Format the part of the material that runs from the line containing "Enable the 多选 multi-select checkbox" through the end of the material as a JSON list of strings, one string per line, including both ends. Omit blank lines and pictures.

[Input]

____________

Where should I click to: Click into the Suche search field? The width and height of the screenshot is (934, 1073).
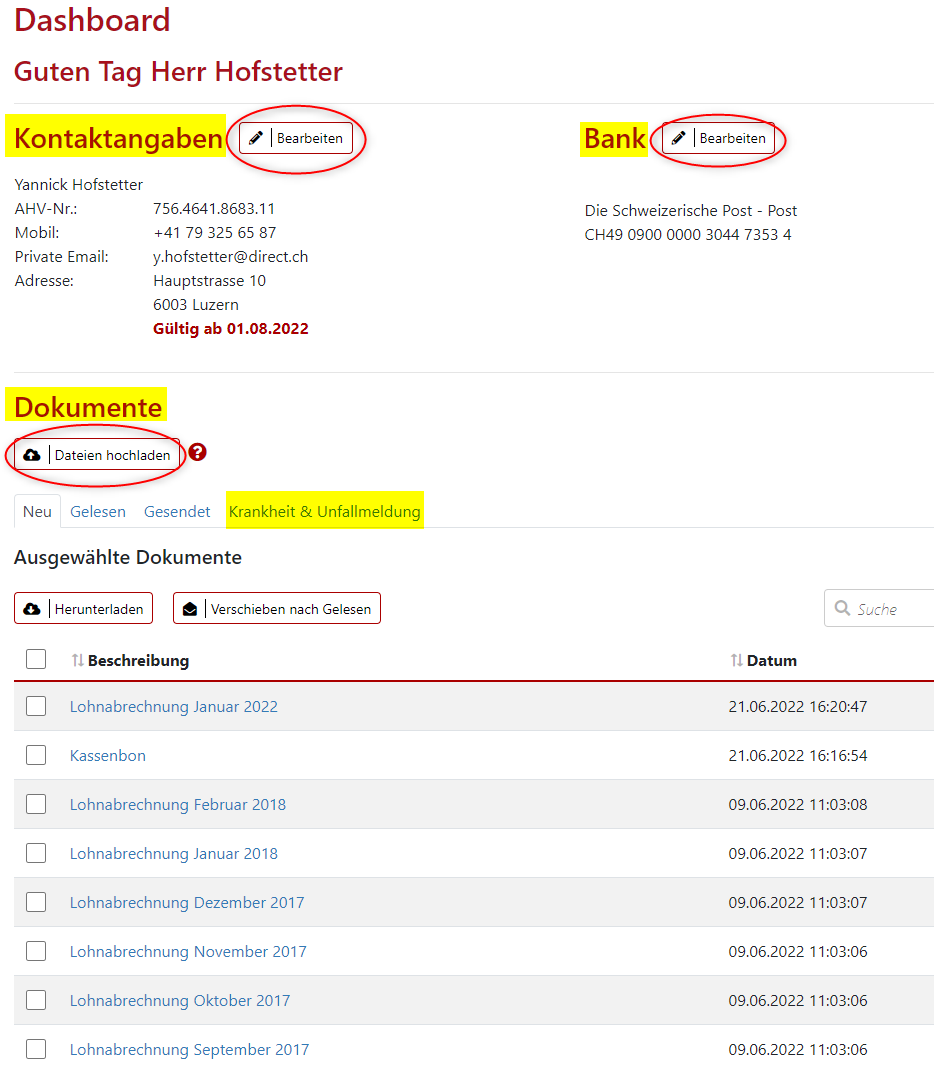click(x=890, y=609)
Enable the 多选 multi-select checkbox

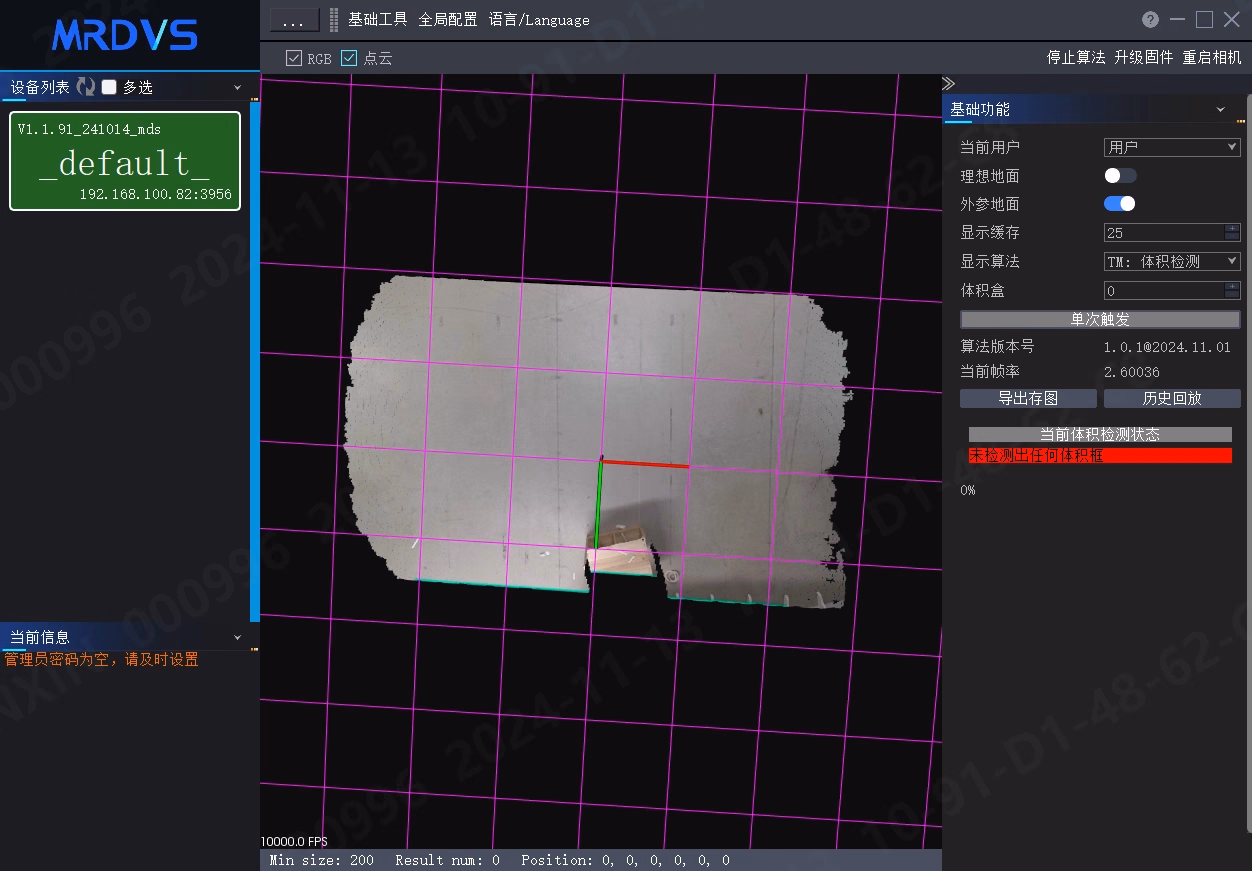click(109, 87)
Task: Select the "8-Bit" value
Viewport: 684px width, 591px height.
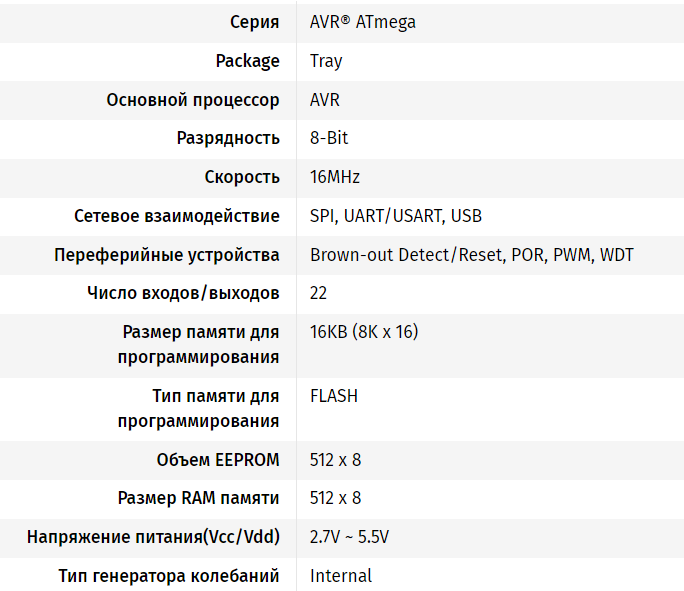Action: [x=329, y=138]
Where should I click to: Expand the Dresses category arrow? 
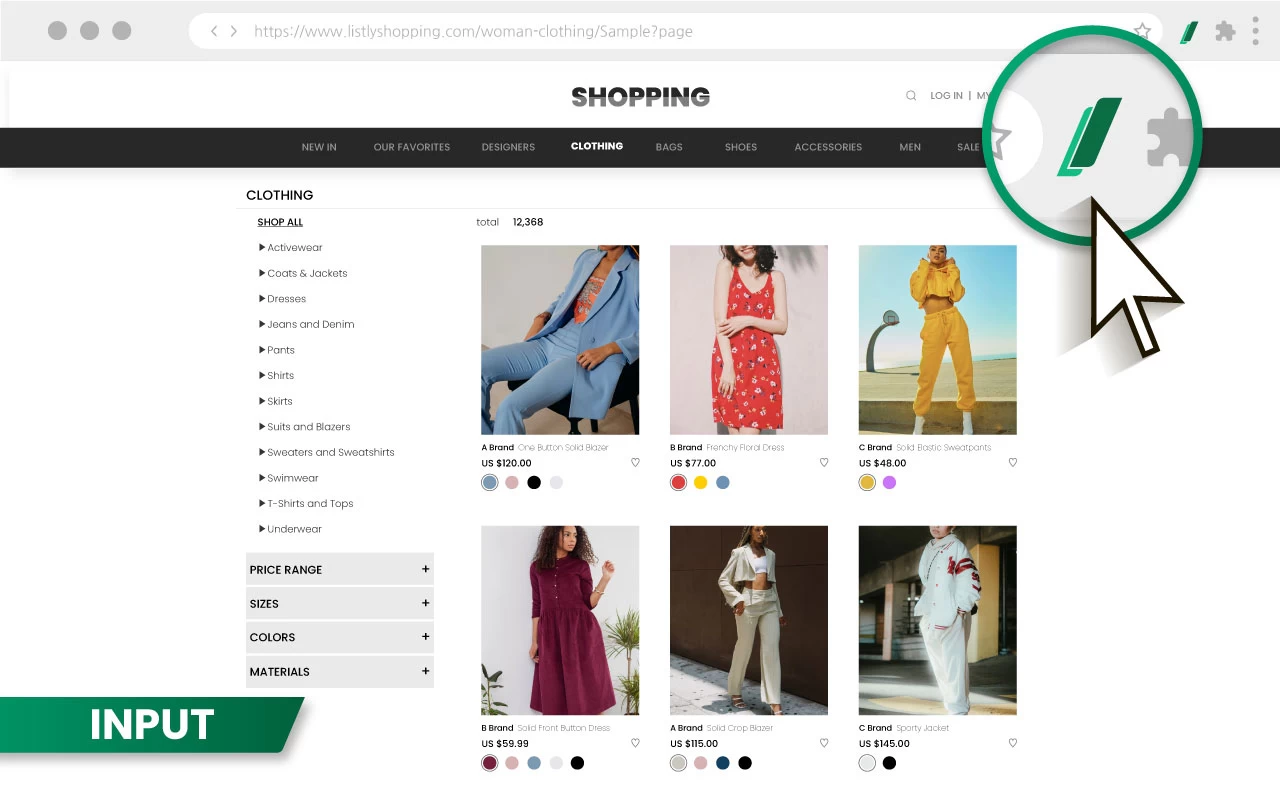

____________

[Answer to the exercise]
[
  "Enable the 多选 multi-select checkbox",
  "click(109, 87)",
  "Task: Select the \"8-Bit\" value",
  "Viewport: 684px width, 591px height.",
  "Action: [x=329, y=138]",
  "Where should I click to: Expand the Dresses category arrow? "
]